Data entries
──────────────────────────────
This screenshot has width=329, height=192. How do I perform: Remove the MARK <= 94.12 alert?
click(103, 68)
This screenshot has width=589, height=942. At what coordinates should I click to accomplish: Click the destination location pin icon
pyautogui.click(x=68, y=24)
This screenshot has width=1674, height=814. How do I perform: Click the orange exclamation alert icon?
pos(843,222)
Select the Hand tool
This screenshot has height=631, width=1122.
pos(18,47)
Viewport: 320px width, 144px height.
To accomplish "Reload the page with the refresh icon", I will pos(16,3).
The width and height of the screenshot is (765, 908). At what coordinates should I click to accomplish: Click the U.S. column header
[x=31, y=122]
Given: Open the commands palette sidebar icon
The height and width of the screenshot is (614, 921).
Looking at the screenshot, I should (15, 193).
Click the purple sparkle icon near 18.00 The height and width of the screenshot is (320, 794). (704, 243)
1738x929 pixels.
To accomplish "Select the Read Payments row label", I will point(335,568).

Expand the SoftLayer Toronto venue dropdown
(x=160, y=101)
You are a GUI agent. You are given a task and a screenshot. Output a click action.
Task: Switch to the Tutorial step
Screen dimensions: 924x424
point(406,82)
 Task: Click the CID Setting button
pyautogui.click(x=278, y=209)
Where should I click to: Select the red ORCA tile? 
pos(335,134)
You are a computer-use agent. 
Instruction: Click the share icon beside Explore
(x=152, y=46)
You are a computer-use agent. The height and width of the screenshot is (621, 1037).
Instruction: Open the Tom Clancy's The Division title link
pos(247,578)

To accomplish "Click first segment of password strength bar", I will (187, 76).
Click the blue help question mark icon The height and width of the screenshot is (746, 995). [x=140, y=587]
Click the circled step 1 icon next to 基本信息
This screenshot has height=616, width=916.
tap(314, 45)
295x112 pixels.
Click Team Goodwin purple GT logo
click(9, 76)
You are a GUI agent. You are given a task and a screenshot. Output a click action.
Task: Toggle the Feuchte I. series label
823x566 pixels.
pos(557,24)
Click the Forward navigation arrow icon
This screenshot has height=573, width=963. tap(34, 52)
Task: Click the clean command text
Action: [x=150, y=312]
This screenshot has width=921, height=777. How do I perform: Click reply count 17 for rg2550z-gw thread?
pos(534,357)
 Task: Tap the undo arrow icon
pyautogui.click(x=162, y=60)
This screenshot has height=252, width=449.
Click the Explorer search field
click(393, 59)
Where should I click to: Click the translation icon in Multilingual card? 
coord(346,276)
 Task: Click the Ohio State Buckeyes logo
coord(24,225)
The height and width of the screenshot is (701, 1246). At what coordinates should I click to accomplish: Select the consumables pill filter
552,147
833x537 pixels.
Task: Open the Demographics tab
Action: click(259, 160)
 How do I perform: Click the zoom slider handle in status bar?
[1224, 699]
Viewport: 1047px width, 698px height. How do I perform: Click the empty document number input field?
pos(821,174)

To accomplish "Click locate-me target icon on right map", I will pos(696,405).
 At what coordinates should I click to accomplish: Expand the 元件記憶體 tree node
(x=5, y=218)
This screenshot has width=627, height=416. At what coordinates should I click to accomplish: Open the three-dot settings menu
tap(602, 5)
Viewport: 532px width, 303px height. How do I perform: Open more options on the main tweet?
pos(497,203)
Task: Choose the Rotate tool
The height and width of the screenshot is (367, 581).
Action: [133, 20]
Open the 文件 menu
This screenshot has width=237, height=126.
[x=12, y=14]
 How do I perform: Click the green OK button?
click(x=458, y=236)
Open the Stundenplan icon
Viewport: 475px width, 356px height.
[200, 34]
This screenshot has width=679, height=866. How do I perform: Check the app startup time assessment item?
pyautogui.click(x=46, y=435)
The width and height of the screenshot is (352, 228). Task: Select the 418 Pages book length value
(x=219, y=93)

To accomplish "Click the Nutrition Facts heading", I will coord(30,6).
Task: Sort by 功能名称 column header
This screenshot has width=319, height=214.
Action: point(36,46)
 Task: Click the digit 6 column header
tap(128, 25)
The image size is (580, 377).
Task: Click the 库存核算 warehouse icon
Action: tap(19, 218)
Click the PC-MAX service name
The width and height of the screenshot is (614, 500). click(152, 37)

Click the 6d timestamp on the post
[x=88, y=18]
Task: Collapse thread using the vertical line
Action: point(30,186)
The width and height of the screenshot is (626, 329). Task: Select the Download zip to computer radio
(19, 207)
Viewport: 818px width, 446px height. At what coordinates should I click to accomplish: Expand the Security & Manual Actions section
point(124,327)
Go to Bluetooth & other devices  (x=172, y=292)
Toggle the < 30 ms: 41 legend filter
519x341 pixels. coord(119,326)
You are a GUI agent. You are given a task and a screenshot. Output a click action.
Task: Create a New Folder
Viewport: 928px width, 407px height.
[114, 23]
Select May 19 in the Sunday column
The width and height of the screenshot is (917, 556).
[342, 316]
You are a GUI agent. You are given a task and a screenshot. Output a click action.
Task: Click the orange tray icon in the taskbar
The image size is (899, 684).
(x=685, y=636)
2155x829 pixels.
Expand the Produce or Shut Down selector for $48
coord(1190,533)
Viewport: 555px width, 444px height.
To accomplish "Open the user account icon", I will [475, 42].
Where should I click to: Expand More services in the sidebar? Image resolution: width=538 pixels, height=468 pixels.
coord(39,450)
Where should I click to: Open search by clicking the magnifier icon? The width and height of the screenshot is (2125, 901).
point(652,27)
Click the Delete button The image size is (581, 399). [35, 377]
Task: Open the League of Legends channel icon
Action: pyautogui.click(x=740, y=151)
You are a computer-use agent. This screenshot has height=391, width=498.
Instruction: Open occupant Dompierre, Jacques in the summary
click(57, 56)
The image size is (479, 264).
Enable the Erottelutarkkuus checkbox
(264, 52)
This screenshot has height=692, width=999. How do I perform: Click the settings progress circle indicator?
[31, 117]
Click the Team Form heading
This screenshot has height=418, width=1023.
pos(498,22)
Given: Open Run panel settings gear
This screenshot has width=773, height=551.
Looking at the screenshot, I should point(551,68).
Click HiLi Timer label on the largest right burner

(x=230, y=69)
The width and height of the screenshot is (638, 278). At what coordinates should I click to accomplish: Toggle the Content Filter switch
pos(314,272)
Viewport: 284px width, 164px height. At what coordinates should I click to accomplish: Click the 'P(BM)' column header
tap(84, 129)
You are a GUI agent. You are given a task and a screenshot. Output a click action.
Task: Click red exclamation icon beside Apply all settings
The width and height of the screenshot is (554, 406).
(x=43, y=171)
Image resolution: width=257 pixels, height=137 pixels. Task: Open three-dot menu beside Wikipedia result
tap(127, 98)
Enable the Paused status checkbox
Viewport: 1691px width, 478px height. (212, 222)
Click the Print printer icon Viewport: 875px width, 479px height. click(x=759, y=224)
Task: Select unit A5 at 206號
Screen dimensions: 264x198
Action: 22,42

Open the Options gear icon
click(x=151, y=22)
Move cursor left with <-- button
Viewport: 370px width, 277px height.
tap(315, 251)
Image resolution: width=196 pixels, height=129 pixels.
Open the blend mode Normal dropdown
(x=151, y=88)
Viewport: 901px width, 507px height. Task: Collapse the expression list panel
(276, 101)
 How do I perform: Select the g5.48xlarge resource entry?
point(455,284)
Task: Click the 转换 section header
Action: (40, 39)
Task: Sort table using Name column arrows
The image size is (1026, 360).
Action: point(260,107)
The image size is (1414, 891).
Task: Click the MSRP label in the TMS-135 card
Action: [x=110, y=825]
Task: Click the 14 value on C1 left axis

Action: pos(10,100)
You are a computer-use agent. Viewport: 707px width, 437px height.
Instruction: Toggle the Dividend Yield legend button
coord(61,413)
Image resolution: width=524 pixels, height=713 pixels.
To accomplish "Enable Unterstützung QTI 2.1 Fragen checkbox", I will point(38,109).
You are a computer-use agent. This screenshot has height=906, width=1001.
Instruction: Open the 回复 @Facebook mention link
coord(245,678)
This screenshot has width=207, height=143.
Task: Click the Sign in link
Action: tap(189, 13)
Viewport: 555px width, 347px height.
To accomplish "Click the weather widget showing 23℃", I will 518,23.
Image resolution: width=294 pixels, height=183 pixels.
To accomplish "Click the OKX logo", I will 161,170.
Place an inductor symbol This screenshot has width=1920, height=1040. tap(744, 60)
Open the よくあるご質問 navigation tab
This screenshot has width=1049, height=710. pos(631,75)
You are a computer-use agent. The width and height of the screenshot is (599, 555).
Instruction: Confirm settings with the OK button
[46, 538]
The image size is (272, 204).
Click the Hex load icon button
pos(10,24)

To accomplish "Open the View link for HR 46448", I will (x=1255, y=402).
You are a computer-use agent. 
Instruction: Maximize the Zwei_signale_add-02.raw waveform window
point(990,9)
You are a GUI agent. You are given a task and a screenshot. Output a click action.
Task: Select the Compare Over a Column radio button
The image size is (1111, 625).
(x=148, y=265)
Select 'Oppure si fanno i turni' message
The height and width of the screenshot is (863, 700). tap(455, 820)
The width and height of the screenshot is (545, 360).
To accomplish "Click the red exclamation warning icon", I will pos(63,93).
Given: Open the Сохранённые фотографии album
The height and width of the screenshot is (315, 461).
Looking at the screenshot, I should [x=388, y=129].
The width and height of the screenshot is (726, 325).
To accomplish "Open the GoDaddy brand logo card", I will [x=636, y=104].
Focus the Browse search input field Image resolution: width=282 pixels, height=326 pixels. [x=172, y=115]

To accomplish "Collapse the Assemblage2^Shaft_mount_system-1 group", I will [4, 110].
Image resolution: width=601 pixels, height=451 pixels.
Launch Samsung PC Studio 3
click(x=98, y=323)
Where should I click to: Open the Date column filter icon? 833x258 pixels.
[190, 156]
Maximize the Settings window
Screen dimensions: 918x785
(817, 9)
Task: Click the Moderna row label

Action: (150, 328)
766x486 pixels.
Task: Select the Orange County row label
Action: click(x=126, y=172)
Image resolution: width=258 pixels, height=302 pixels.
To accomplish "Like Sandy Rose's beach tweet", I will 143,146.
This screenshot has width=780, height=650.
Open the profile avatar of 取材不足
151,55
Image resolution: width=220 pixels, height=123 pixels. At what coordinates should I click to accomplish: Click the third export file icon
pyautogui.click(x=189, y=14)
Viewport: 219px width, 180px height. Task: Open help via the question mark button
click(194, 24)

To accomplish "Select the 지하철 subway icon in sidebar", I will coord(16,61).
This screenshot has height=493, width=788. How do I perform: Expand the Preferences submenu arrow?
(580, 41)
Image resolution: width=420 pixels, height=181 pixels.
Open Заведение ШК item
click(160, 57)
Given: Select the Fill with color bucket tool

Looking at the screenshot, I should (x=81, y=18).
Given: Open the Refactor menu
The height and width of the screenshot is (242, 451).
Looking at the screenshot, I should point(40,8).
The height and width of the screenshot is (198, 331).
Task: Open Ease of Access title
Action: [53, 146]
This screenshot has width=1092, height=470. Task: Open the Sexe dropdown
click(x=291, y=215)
──────────────────────────────
What the task requires
What you give back should be only the lines of the records above, starting at the line with "Instruction: Open the 回复" and ending at the line with "Given: Open the Сохранённые фотографии album", restated word for word.

Response for this exercise
Instruction: Open the 回复 @Facebook mention link
coord(245,678)
This screenshot has width=207, height=143.
Task: Click the Sign in link
Action: tap(189, 13)
Viewport: 555px width, 347px height.
To accomplish "Click the weather widget showing 23℃", I will 518,23.
Image resolution: width=294 pixels, height=183 pixels.
To accomplish "Click the OKX logo", I will 161,170.
Place an inductor symbol This screenshot has width=1920, height=1040. tap(744, 60)
Open the よくあるご質問 navigation tab
This screenshot has width=1049, height=710. pos(631,75)
You are a computer-use agent. The width and height of the screenshot is (599, 555).
Instruction: Confirm settings with the OK button
[46, 538]
The image size is (272, 204).
Click the Hex load icon button
pos(10,24)

To accomplish "Open the View link for HR 46448", I will (x=1255, y=402).
You are a computer-use agent. 
Instruction: Maximize the Zwei_signale_add-02.raw waveform window
point(990,9)
You are a GUI agent. You are given a task and a screenshot. Output a click action.
Task: Select the Compare Over a Column radio button
The image size is (1111, 625).
(x=148, y=265)
Select 'Oppure si fanno i turni' message
The height and width of the screenshot is (863, 700). tap(455, 820)
The width and height of the screenshot is (545, 360).
To accomplish "Click the red exclamation warning icon", I will pos(63,93).
Given: Open the Сохранённые фотографии album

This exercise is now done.